Theorem. If \(S\) is a linear subspace of \(\mathbb R^n\), \(\hat E_S y = P y\) and \(\hat E_{S^{\perp}} y = M y\), then

\[ P y \perp M y \quad \text{and} \quad y = P y + M y \quad \text{for all } \, y \in \mathbb R^n \]

The next figure illustrates

_images/orth_proj_thm3.png

1.4. Orthonormal Basis#

An orthogonal set of vectors \(O \subset \mathbb R^n\) is called an orthonormal set if \(\| u \| = 1\) for all \(u \in O\).

Let \(S\) be a linear subspace of \(\mathbb R^n\) and let \(O \subset S\).

If \(O\) is orthonormal and \(\mathop{\mathrm{span}} O = S\), then \(O\) is called an orthonormal basis of \(S\).

\(O\) is necessarily a basis of \(S\) (being independent by orthogonality and the fact that no element is the zero vector).

One example of an orthonormal set is the canonical basis \(\{e_1, \ldots, e_n\}\) that forms an orthonormal basis of \(\mathbb R^n\), where \(e_i\) is the \(i\) th unit vector.

If \(\{u_1, \ldots, u_k\}\) is an orthonormal basis of linear subspace \(S\), then

\[ x = \sum_{i=1}^k \langle x, u_i \rangle u_i \quad \text{for all} \quad x \in S \]

To see this, observe that since \(x \in \mathop{\mathrm{span}}\{u_1, \ldots, u_k\}\), we can find scalars \(\alpha_1, \ldots, \alpha_k\) that verify

(1.1)#\[x = \sum_{j=1}^k \alpha_j u_j\]

Taking the inner product with respect to \(u_i\) gives

\[ \langle x, u_i \rangle = \sum_{j=1}^k \alpha_j \langle u_j, u_i \rangle = \alpha_i \]

Combining this result with (1.1) verifies the claim.

1.4.1. Projection onto an Orthonormal Basis#

When a subspace onto which we project is orthonormal, computing the projection simplifies:

Theorem If \(\{u_1, \ldots, u_k\}\) is an orthonormal basis for \(S\), then

(1.2)#\[P y = \sum_{i=1}^k \langle y, u_i \rangle u_i, \quad \forall \; y \in \mathbb R^n\]

Proof: Fix \(y \in \mathbb R^n\) and let \(P y\) be defined as in (1.2).

> **DATA**

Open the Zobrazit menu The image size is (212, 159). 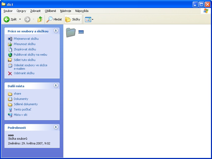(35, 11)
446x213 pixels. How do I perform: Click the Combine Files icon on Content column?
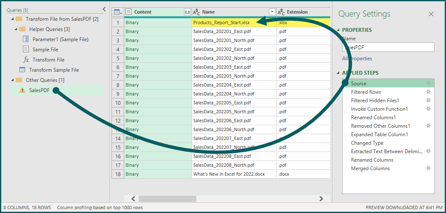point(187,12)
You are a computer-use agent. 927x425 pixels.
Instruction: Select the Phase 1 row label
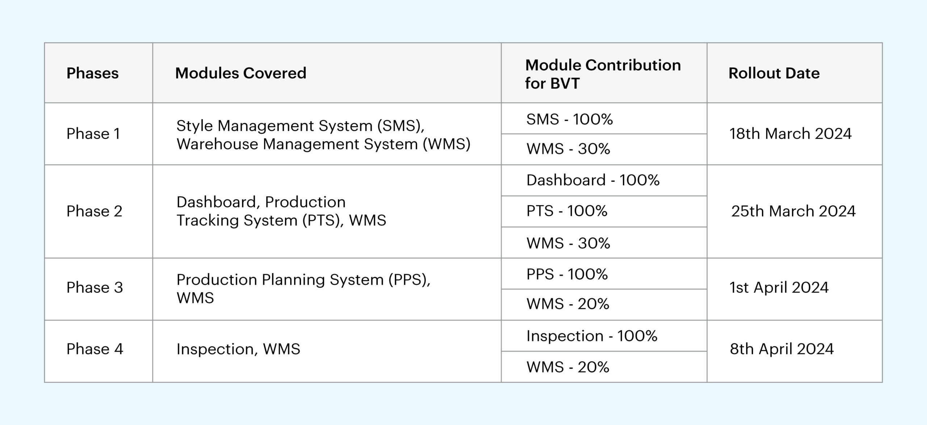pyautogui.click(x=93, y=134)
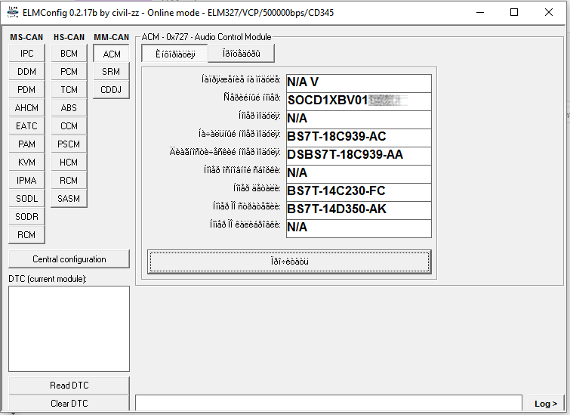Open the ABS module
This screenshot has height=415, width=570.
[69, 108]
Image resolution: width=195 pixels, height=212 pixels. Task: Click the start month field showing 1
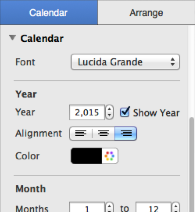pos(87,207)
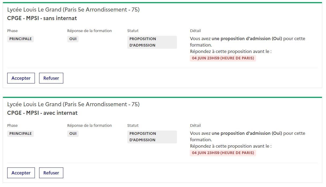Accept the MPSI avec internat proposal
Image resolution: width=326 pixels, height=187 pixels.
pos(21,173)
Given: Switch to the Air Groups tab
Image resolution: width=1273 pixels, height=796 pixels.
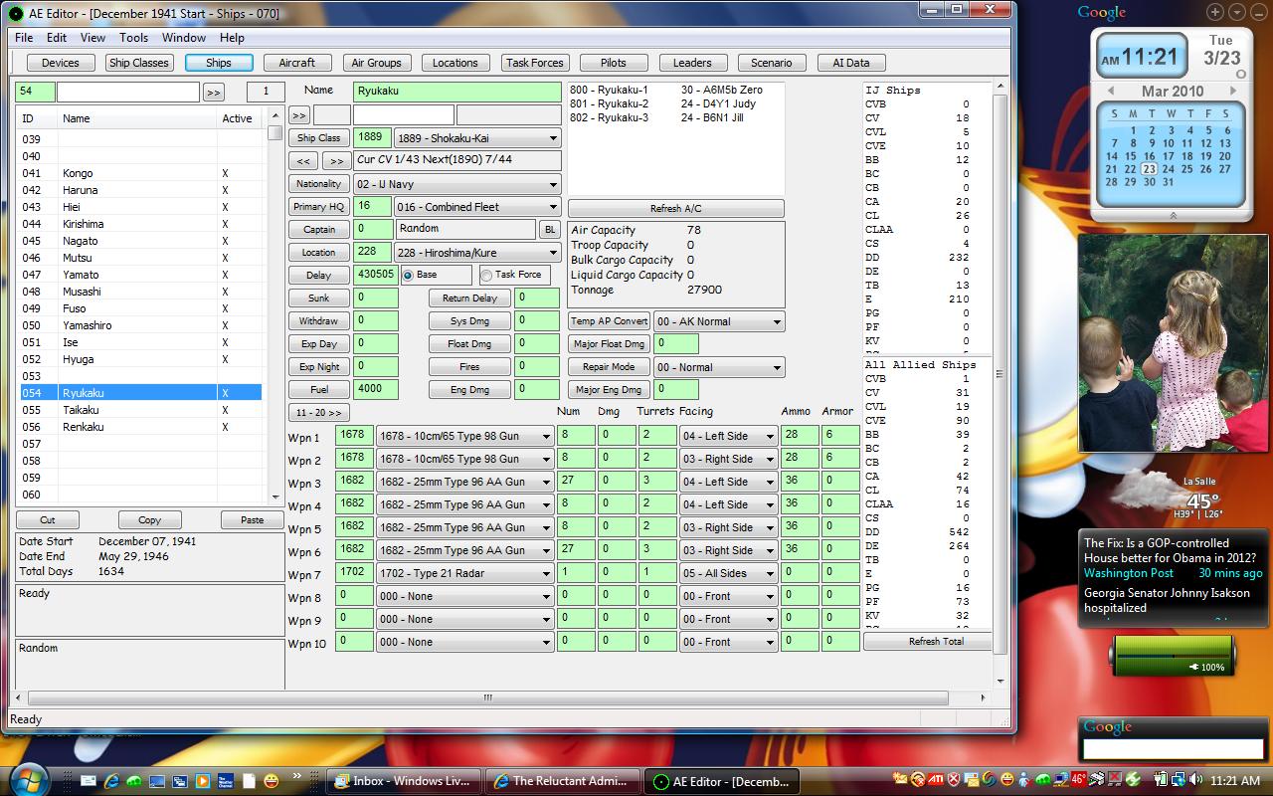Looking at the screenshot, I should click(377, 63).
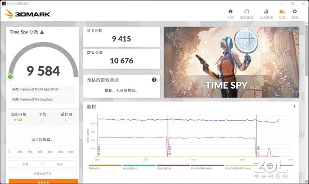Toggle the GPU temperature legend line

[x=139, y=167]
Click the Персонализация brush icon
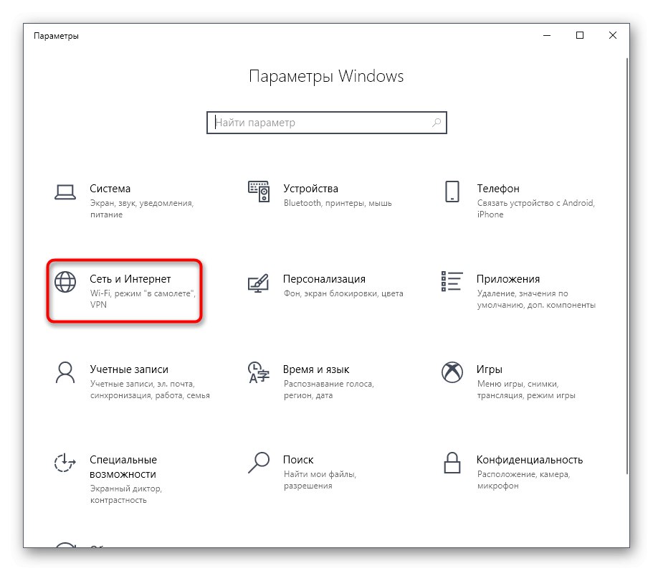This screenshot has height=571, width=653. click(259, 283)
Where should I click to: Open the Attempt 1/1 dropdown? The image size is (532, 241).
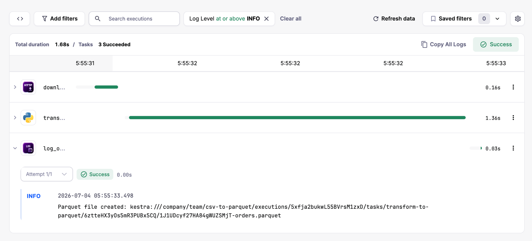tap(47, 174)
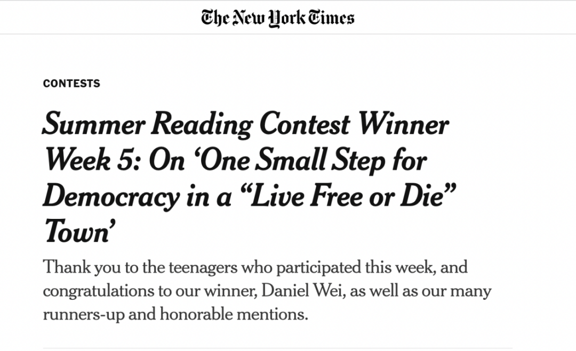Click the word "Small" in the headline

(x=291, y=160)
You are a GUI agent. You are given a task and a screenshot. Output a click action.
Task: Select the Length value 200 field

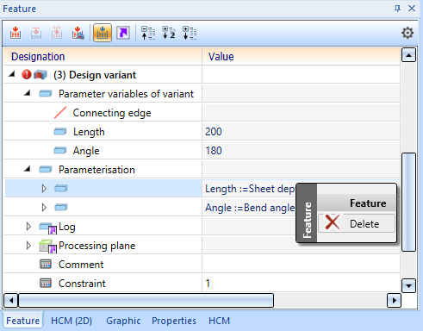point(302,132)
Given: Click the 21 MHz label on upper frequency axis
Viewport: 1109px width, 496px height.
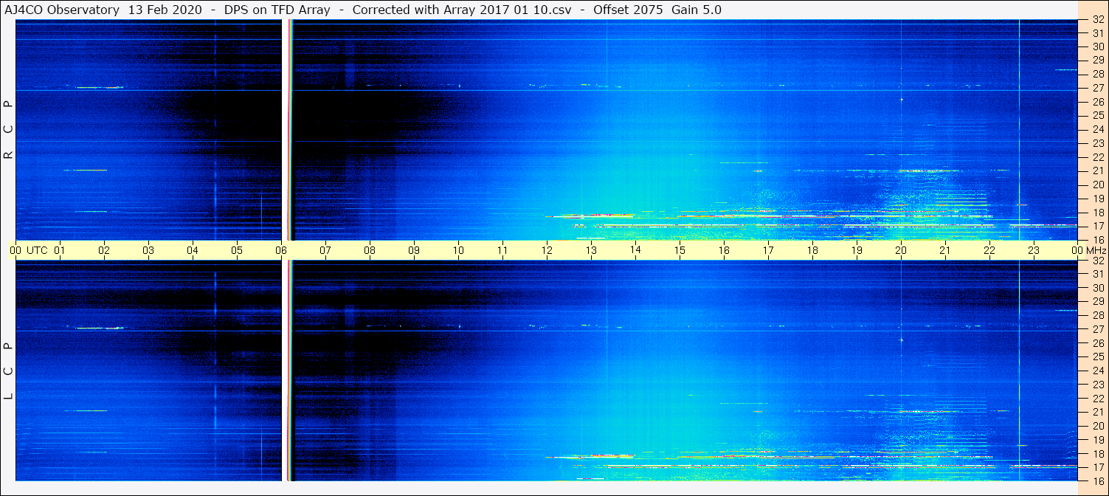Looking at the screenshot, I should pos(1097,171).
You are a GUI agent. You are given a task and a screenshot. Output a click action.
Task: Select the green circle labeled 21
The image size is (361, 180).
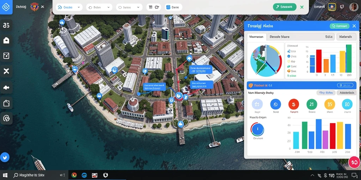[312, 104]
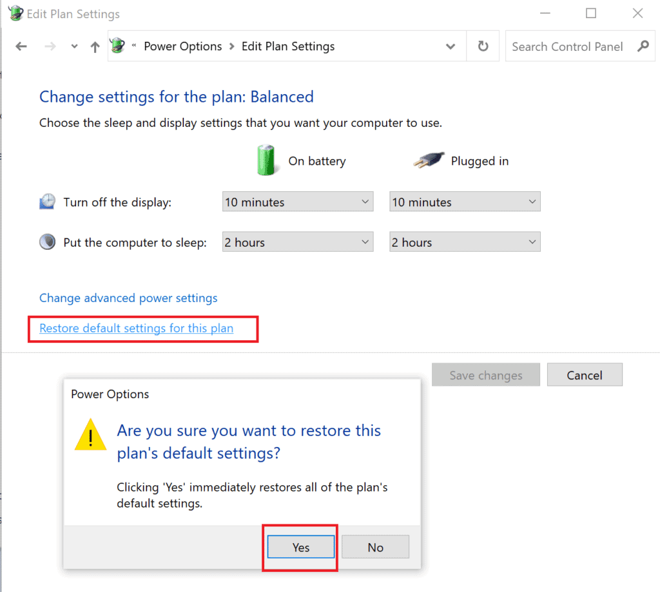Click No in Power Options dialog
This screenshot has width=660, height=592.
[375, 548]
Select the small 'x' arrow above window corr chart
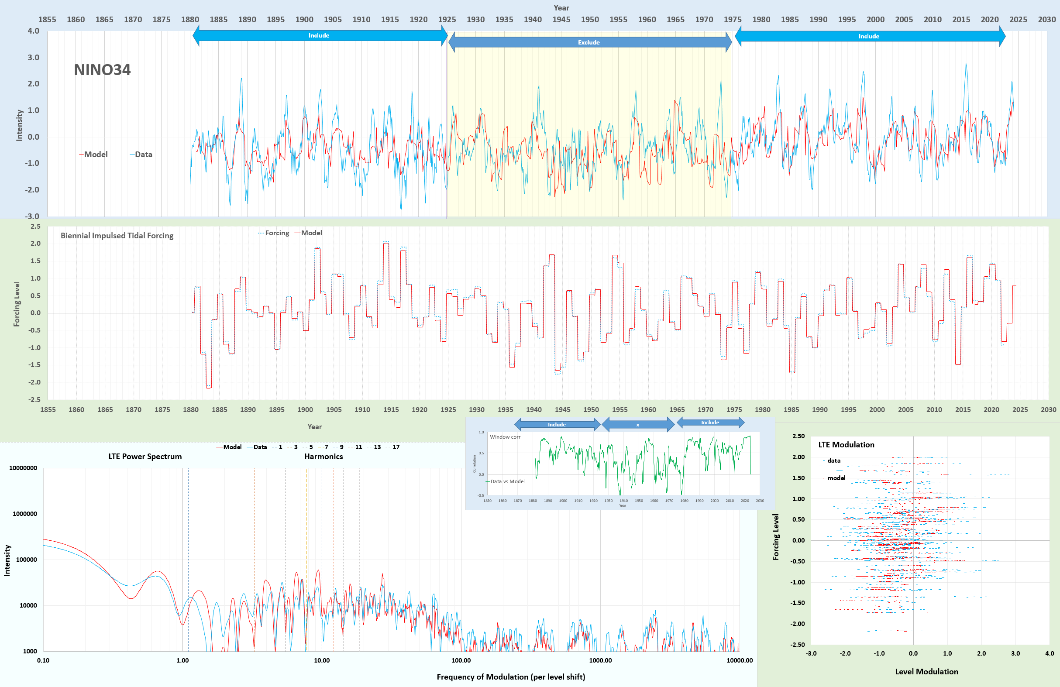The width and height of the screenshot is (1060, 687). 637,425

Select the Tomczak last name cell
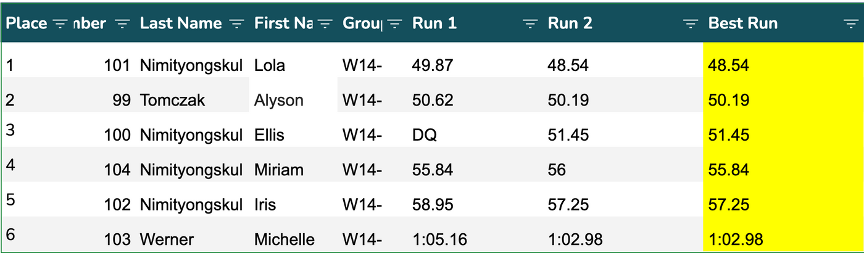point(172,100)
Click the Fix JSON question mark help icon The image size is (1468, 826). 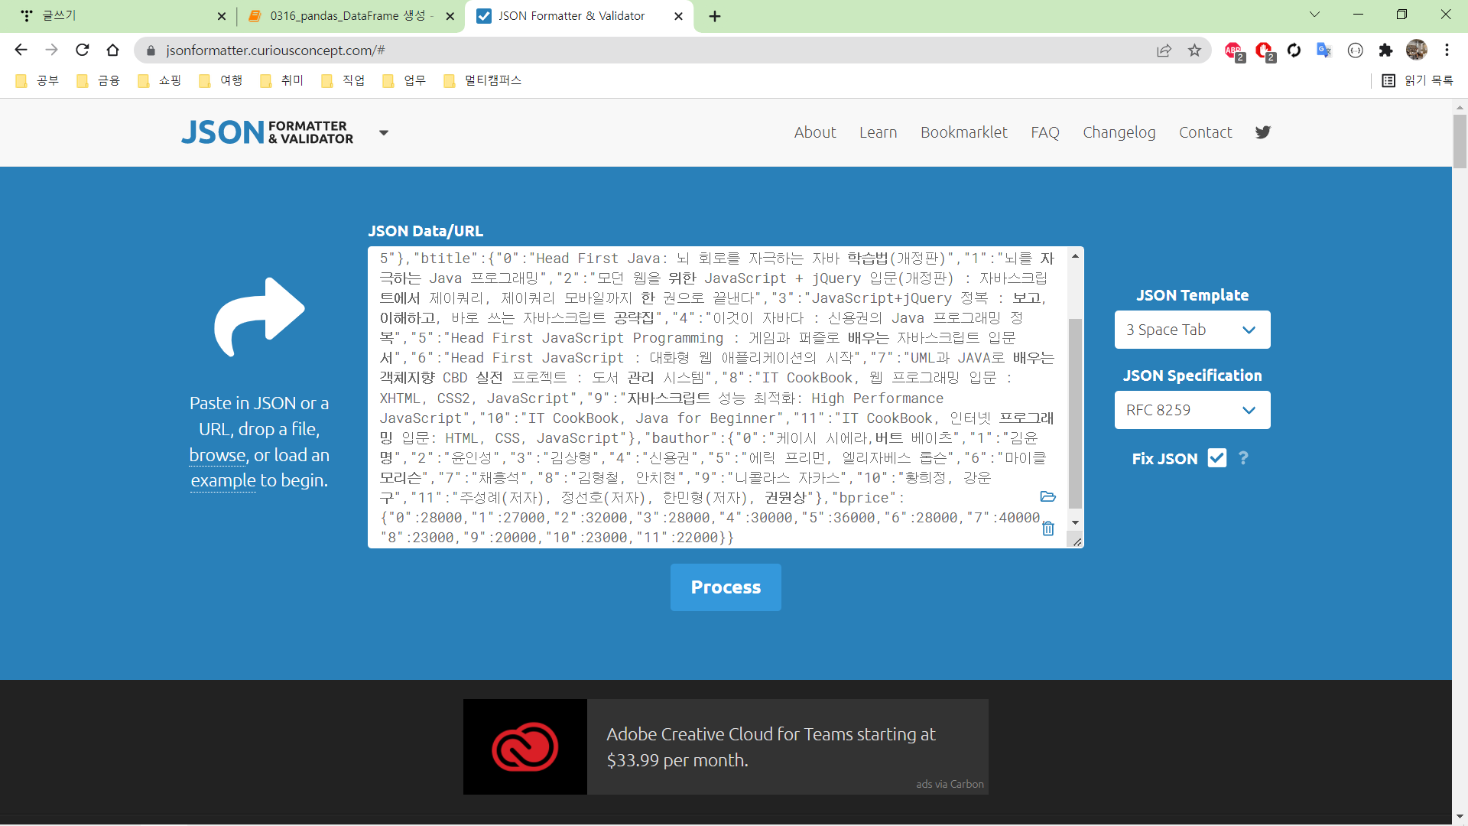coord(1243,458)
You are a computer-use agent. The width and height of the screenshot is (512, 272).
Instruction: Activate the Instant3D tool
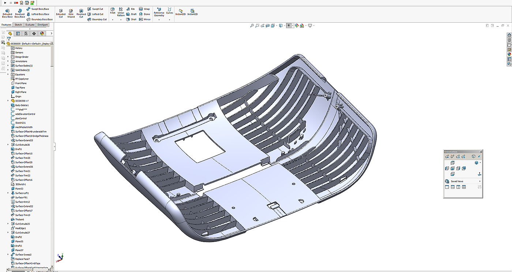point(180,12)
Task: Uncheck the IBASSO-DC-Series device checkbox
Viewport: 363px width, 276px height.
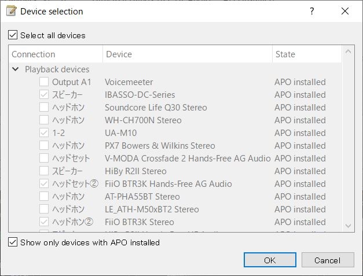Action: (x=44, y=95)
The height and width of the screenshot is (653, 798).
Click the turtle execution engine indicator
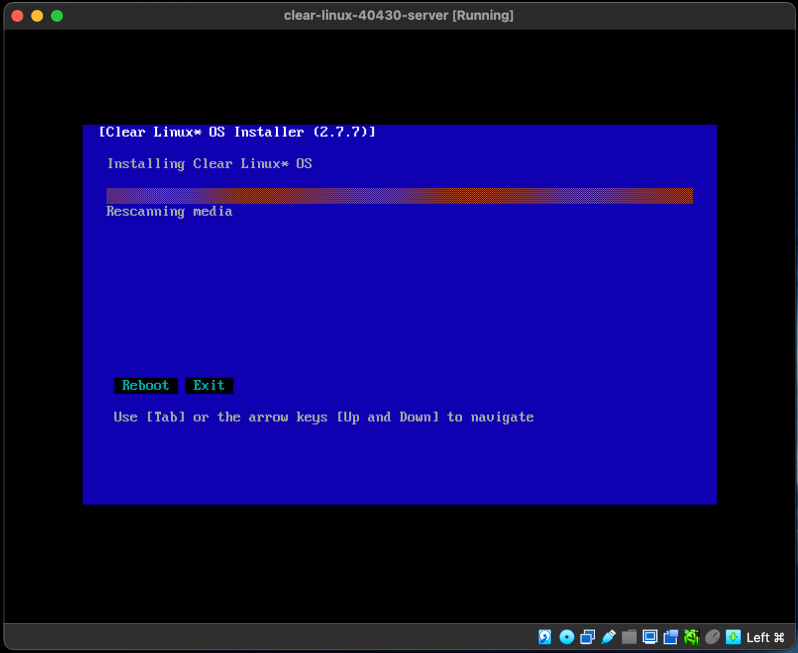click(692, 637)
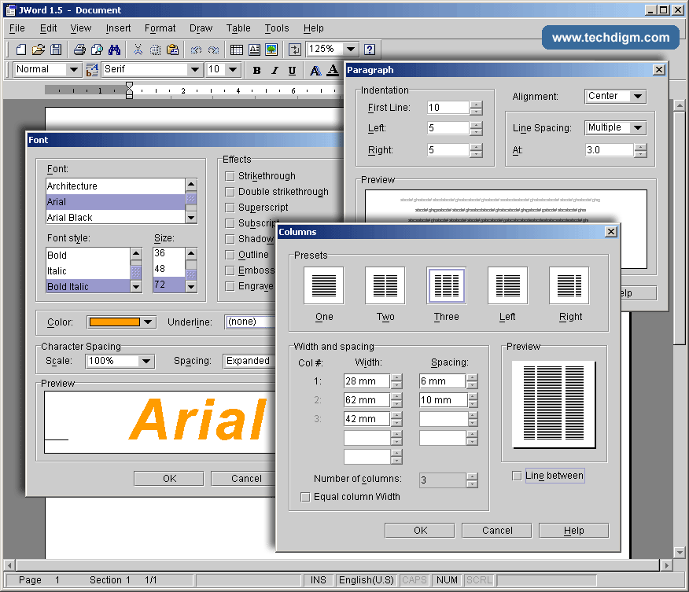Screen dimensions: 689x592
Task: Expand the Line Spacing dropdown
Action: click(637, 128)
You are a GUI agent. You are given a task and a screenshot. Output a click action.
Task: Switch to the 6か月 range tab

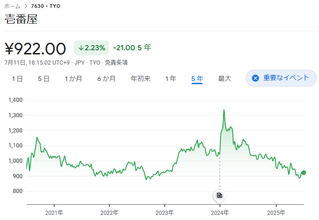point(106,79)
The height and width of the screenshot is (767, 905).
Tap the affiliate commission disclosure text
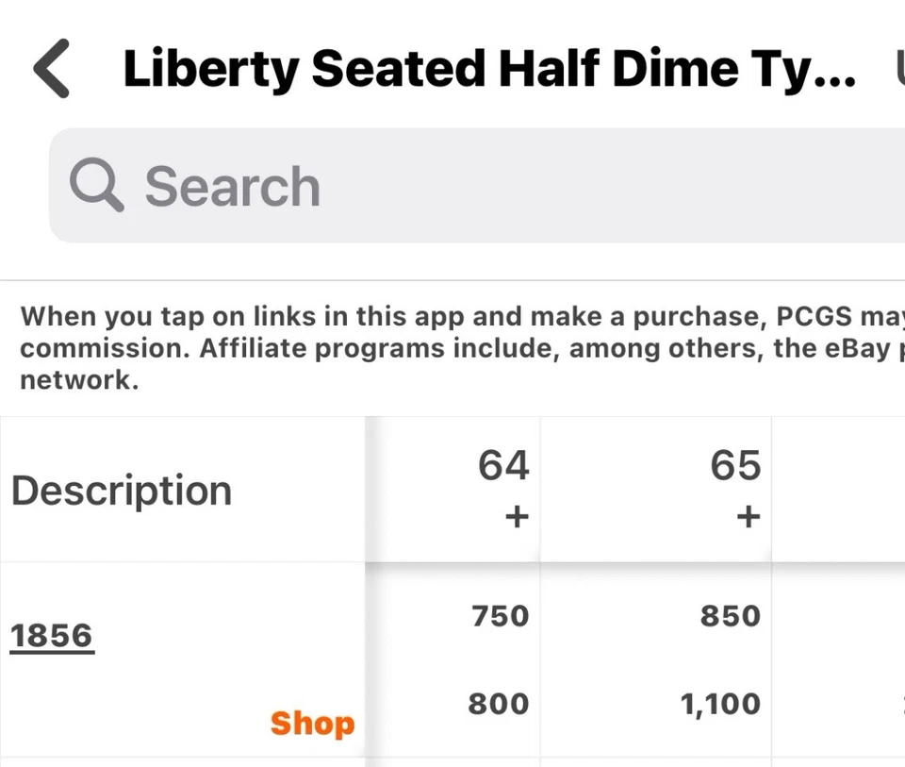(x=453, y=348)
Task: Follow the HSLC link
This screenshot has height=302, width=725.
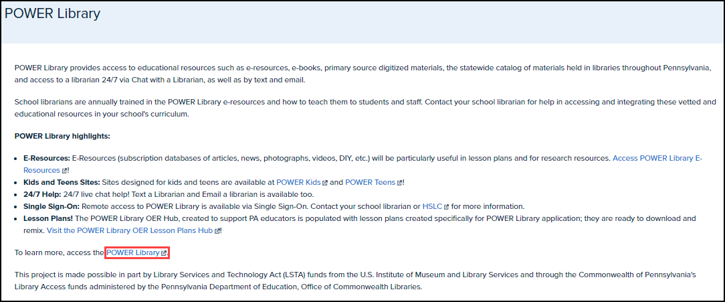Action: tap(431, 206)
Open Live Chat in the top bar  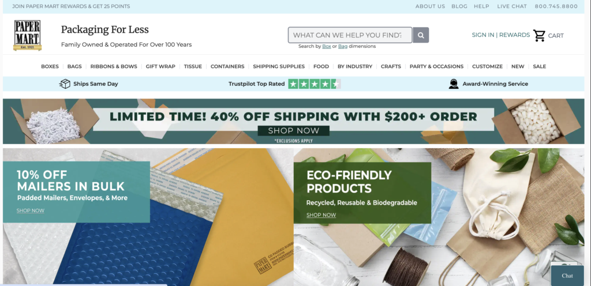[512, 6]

> **TASK STATEMENT**
Continue the excerpt on orthogonal projection and orthonormal bases, starting right after its last sentence.

> **RESPONSE**
Clearly, \(P y \in S\).

We claim that \(y - P y \perp S\) also holds.

It sufficies to show that \(y - P y \perp\) any basis vector \(u_i\).

This is true because

\[ \left\langle y - \sum_{i=1}^k \langle y, u_i \rangle u_i, u_j \right\rangle = \langle y, u_j \rangle - \sum_{i=1}^k \langle y, u_i \rangle \langle u_i, u_j \rangle = 0 \]

(Why is this sufficient to establish the claim that \(y - P y \perp S\)?)

1.5. Projection Via Matrix Algebra#

Let \(S\) be a linear subspace of \(\mathbb R^n\) and let \(y \in \mathbb R^n\).

We want to compute the matrix \(P\) that verifies

\[ \hat E_S y = P y \]

Evidently \(Py\) is a linear function from \(y \in \mathbb R^n\) to \(P y \in \mathbb R^n\).

This reference is useful.

Theorem. Let the columns of \(n \times k\) matrix \(X\) form a basis of \(S\). Then

\[ P = X (X'X)^{-1} X' \]

Proof: Given arbitrary \(y \in \mathbb R^n\) and \(P = X (X'X)^{-1} X'\), our claim is that

  1. \(P y \in S\), and

  2. \(y - P y \perp S\)

Claim 1 is true because

\[ P y = X (X' X)^{-1} X' y = X a \quad \text{when} \quad a := (X' X)^{-1} X' y \]

An expression of the form \(X a\) is precisely a linear combination of the columns of \(X\) and hence an element of \(S\).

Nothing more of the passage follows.